→ **Instructions for the task**
An exact copy of every line from the one holding "马上购买 (68, 841)" to the end of the entries below is required; leave the pictures out.

→ **Stored data**
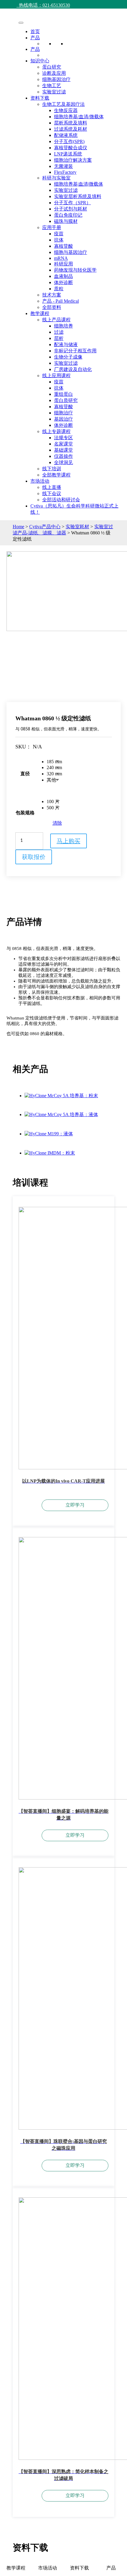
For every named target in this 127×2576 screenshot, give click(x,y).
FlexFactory (65, 172)
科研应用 (63, 263)
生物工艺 (51, 85)
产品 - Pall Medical (60, 301)
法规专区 (63, 437)
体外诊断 (63, 282)
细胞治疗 (63, 412)
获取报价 (33, 857)
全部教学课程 (56, 474)
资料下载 (39, 97)
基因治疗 (63, 419)
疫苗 (59, 233)
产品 (35, 37)
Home (18, 526)
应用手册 (51, 227)
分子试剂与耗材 (70, 208)
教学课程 (39, 313)
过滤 (59, 332)
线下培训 (51, 468)
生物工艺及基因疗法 (63, 104)
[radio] (54, 762)
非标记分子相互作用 (75, 350)
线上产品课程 (56, 319)
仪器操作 (63, 456)
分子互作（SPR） (72, 202)
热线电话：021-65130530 (43, 5)
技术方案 (51, 294)
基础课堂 (63, 450)
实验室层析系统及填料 (77, 196)
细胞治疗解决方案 (73, 160)
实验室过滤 (54, 91)
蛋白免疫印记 (68, 215)
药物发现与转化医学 (75, 270)
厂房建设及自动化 (73, 369)
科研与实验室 (56, 177)
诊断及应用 (54, 73)
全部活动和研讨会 (61, 499)
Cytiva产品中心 (45, 526)
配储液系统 (66, 135)
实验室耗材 (77, 526)
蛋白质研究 (66, 400)
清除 (57, 823)
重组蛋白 (63, 394)
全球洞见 (63, 462)
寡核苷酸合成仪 (70, 147)
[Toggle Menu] (21, 23)
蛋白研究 (51, 66)
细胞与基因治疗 (70, 252)
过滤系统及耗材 (70, 129)
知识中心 (39, 60)
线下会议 (51, 493)
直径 (25, 773)
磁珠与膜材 (66, 221)
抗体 (59, 239)
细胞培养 (63, 325)
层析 (59, 338)
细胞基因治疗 (56, 79)
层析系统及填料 (70, 122)
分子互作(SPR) (69, 141)
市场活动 (39, 481)
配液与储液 (66, 344)
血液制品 (63, 276)
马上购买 (68, 841)
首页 (35, 31)
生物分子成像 (68, 356)
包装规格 (25, 812)
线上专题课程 (56, 431)
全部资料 (51, 307)
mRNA (61, 258)
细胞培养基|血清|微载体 (78, 184)
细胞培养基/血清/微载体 (79, 116)
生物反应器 (66, 110)
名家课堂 (63, 443)
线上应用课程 (56, 375)
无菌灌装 (63, 166)
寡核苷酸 (63, 246)
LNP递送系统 (68, 153)
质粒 (59, 288)
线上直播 (51, 487)
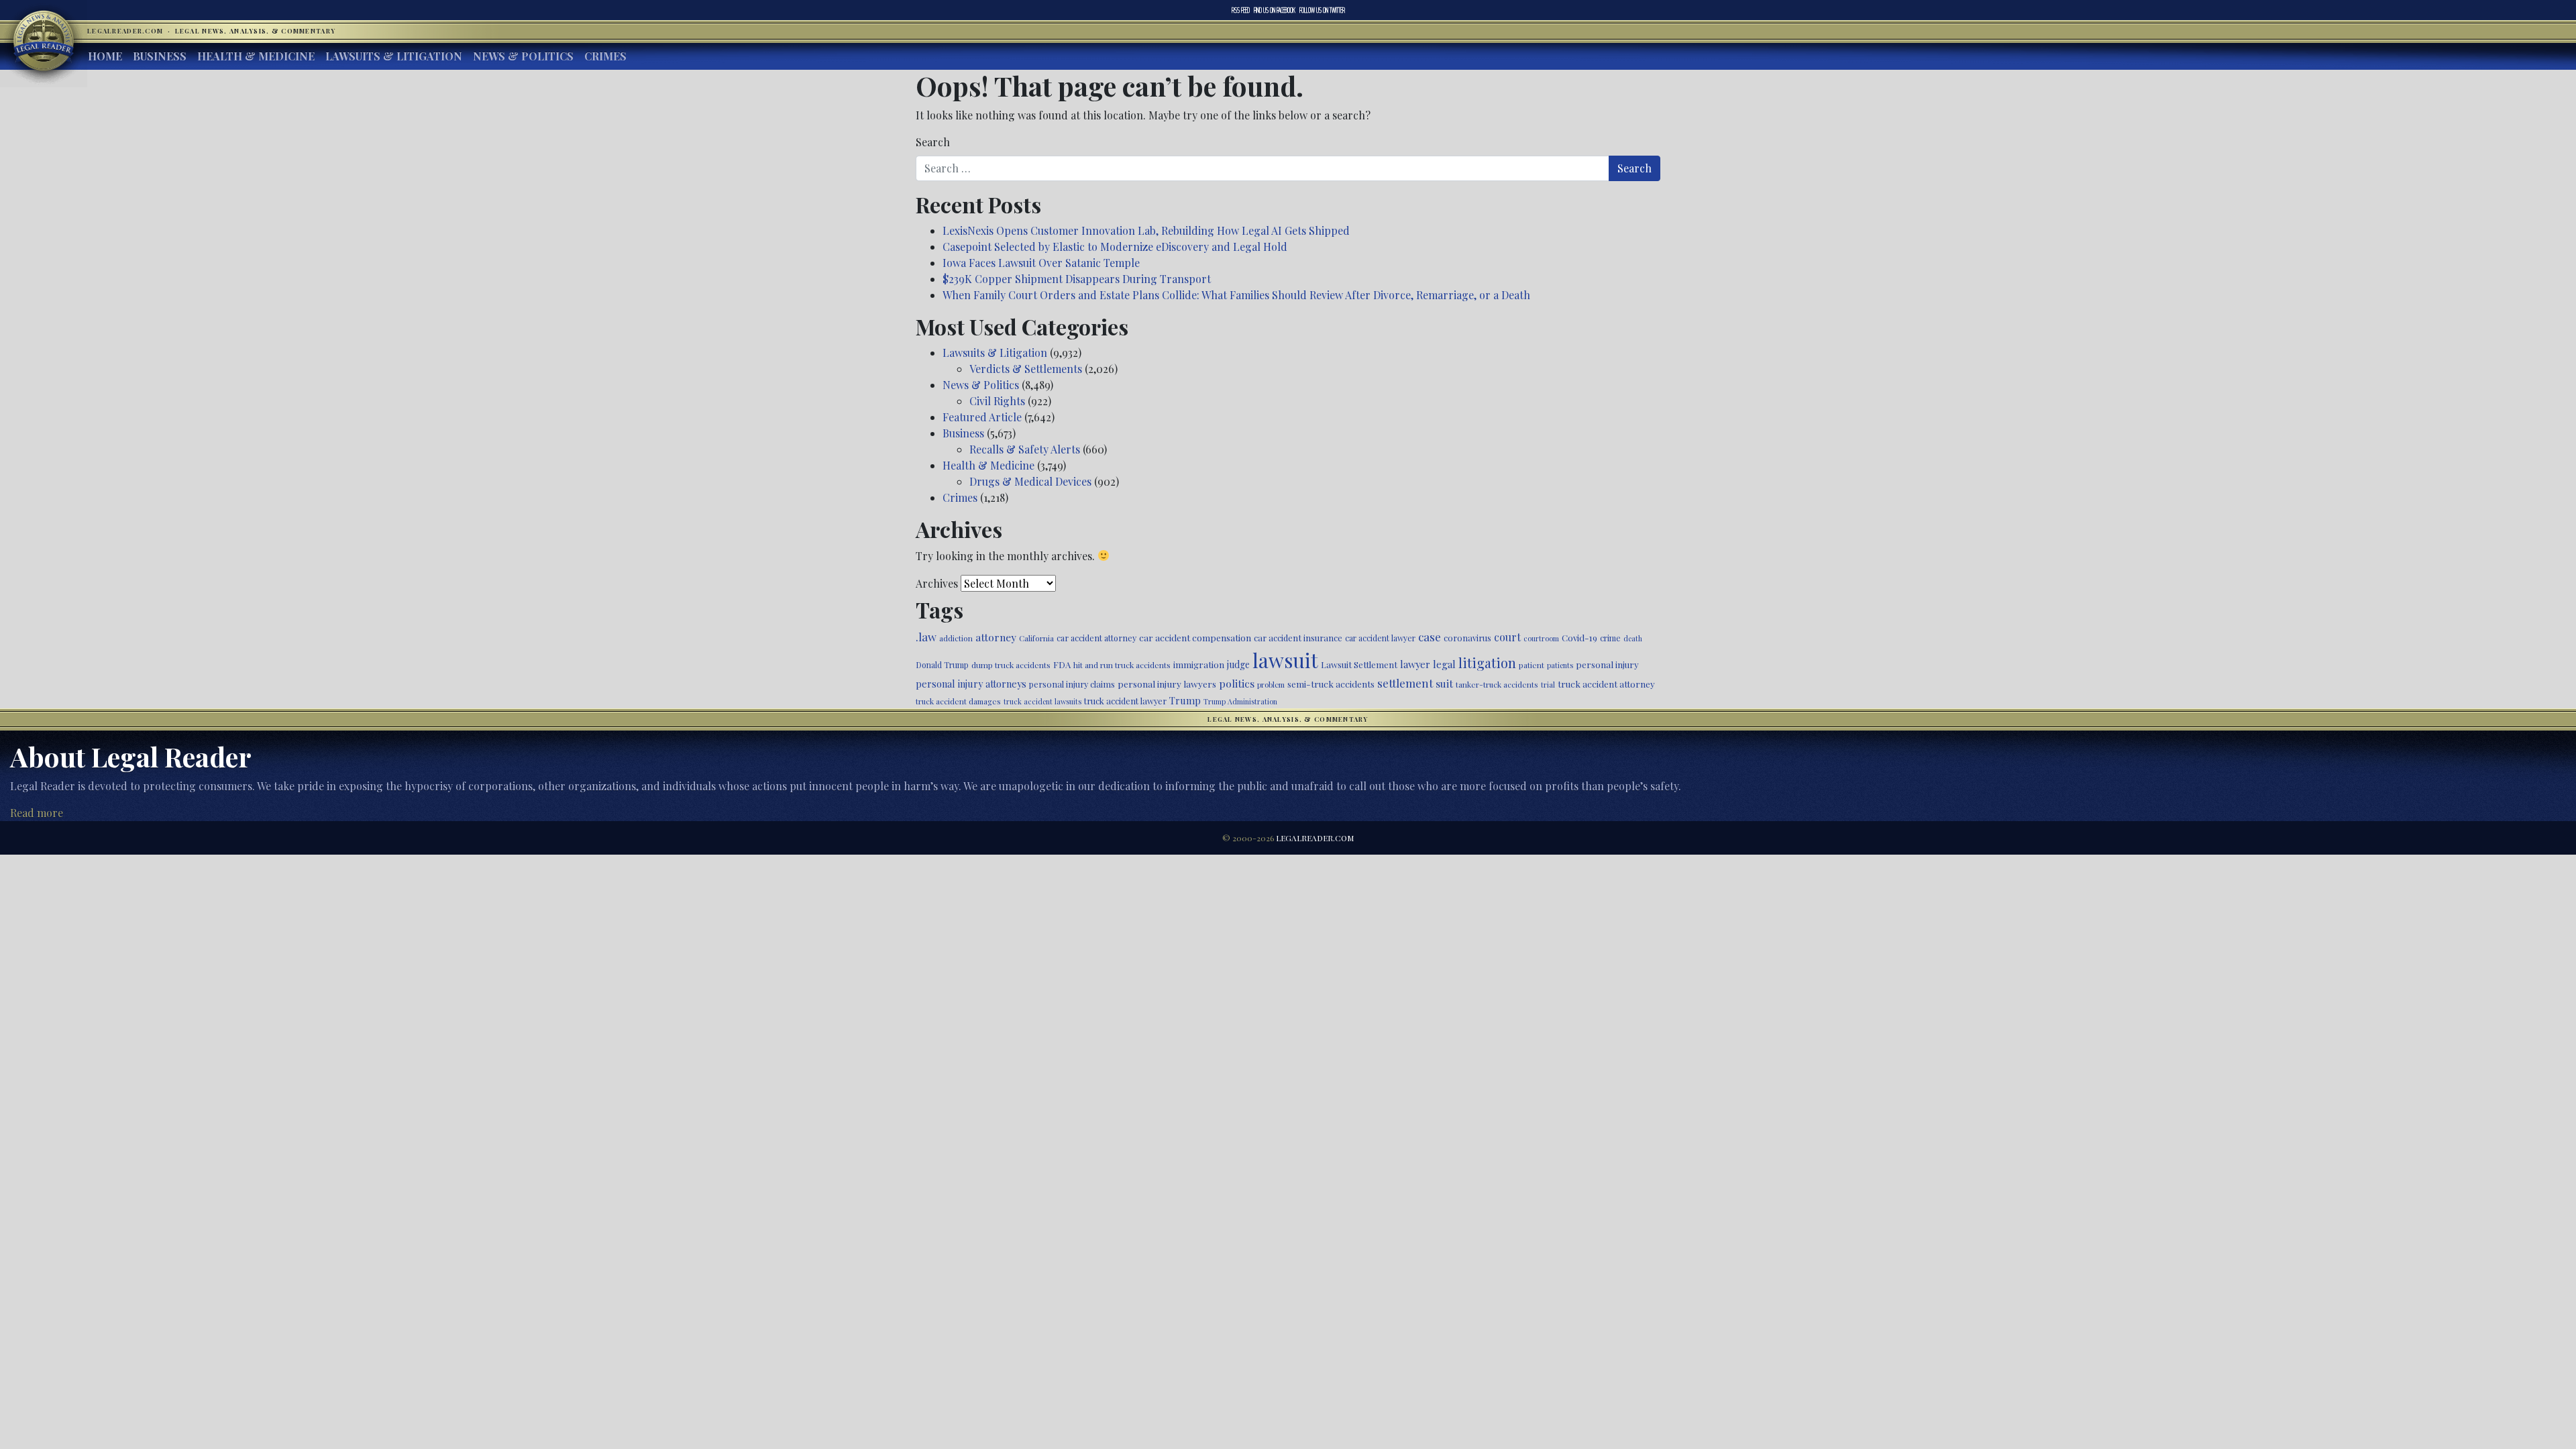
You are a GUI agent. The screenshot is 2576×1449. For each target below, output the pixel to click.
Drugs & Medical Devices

→ **Exercise solution**
马上购买 (68, 841)
首页 (35, 31)
生物分子成像 (68, 356)
包装规格 (25, 812)
线上专题课程 (56, 431)
全部资料 (51, 307)
mRNA (61, 258)
细胞培养基|血清|微载体 (78, 184)
细胞培养基/血清/微载体 (79, 116)
生物反应器 (66, 110)
名家课堂 (63, 443)
线上应用课程 (56, 375)
无菌灌装 (63, 166)
寡核苷酸 (63, 246)
LNP递送系统 (68, 153)
质粒 (59, 288)
线上直播 (51, 487)
You are a GUI agent. The screenshot is 2576×1449. For each target below, output the pixel to click.
Drugs & Medical Devices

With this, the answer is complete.